METR: Half of SWE-Bench Passes Fail Real Code Review
METR found maintainers would reject roughly half of AI PRs that pass SWE-bench automated grading, with a 24-point gap that suggests benchmark scores substantially overstate production readiness.

SWE-bench Verified has become the standard scoreboard for AI coding agents. When a new model ships, the first question most engineers ask is whether it makes a difference on SWE-bench. OpenAI publishes it. Anthropic publishes it. Leaderboards aggregate it. Investors quote it in pitch decks.
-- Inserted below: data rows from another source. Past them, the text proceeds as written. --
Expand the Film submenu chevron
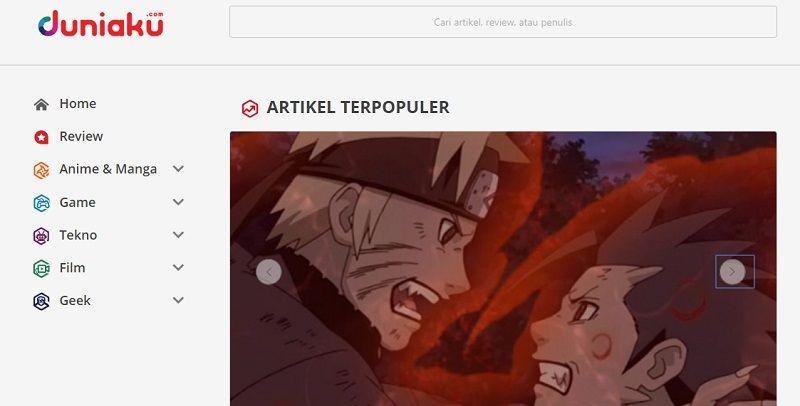This screenshot has width=800, height=406. pyautogui.click(x=178, y=267)
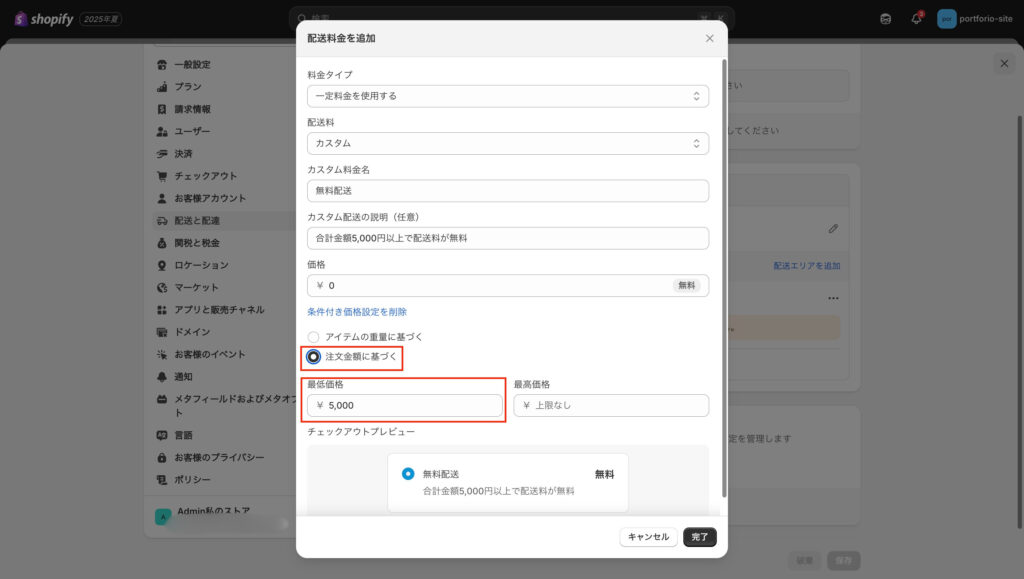Click the three-dot more options icon

click(833, 298)
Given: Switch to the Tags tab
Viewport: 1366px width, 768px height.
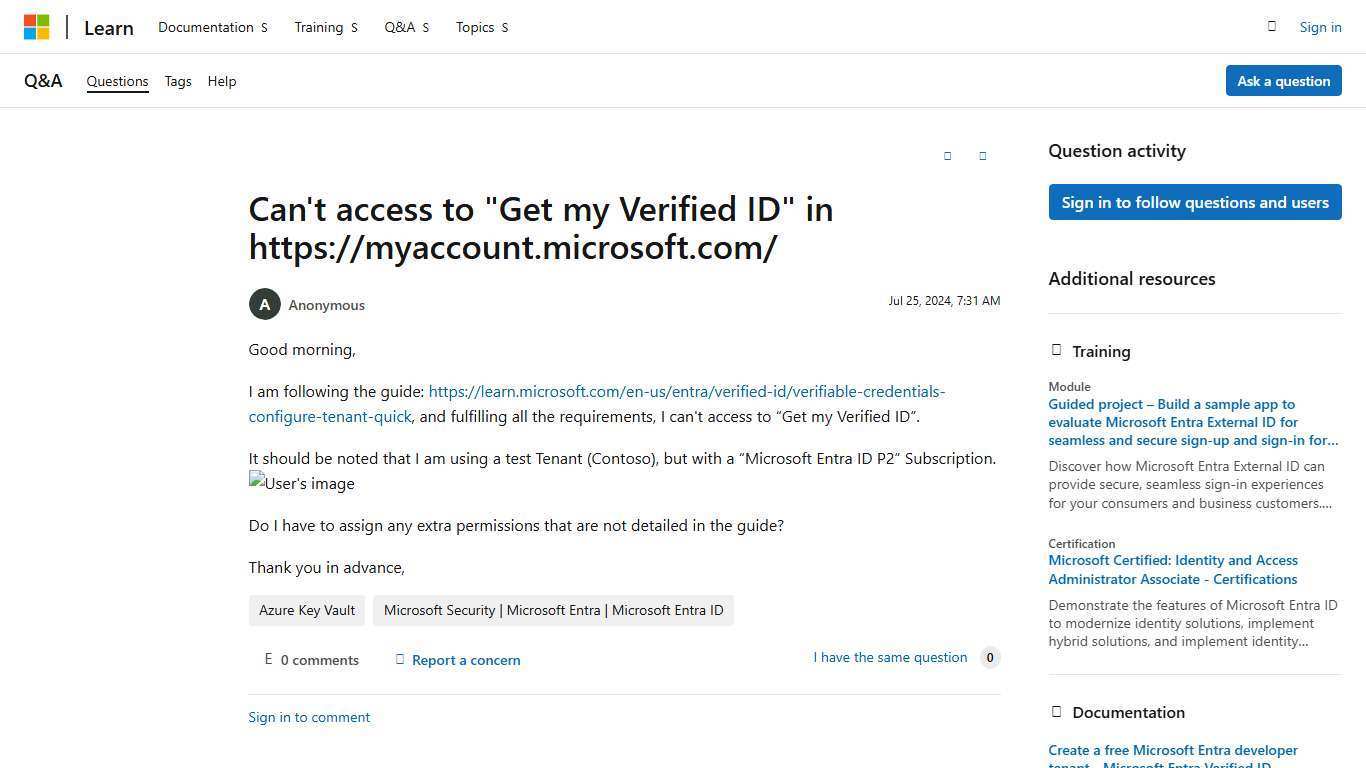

A new study from METR is now asking whether any of those numbers reflect what actually happens when an AI agent submits code to a real repository. The answer is a clear no - and the gap is larger than most practitioners assumed.
TL;DR
- Maintainers rejected roughly half of AI-generated PRs that passed SWE-bench automated grading
- The automated grader overstates merge rates by an average 24 percentage points across frontier models
- Claude 4.5's effective "time horizon" drops from 50 minutes (benchmark) to 8 minutes (maintainer review) - a 6x overestimation
- Primary rejection reasons: code quality, breaking unrelated code, and core functionality failures
- GPT-5 showed notably weaker code quality than Anthropic models in the study
- OpenAI is already moving to SWE-bench Pro as its recommended frontier eval
The Gap Between Grader and Maintainer
| Metric | Automated Grader | Maintainer Decision |
|---|---|---|
| Average pass/merge rate (frontier models) | ~72% | ~48% |
| Time horizon, Claude 4.5 | ~50 minutes | ~8 minutes |
| Annual improvement rate | baseline | 9.6 pp/yr slower |
| Golden patch (human-written) merge rate | n/a | 68% |
Pass rates over time: the orange line (automated grader) consistently runs 24 percentage points above the blue line (actual maintainer decisions).
Source: metr.org
The study, published March 10 by Parker Whitfill, Cheryl Wu, Joel Becker, and Nate Rush, recruited four active maintainers from three SWE-bench Verified repositories: two from scikit-learn, one from Sphinx, one from pytest. The maintainers reviewed 296 AI-generated pull requests that had already passed the automated grader - working in historical repository states via GitHub, blinded to the source of each patch.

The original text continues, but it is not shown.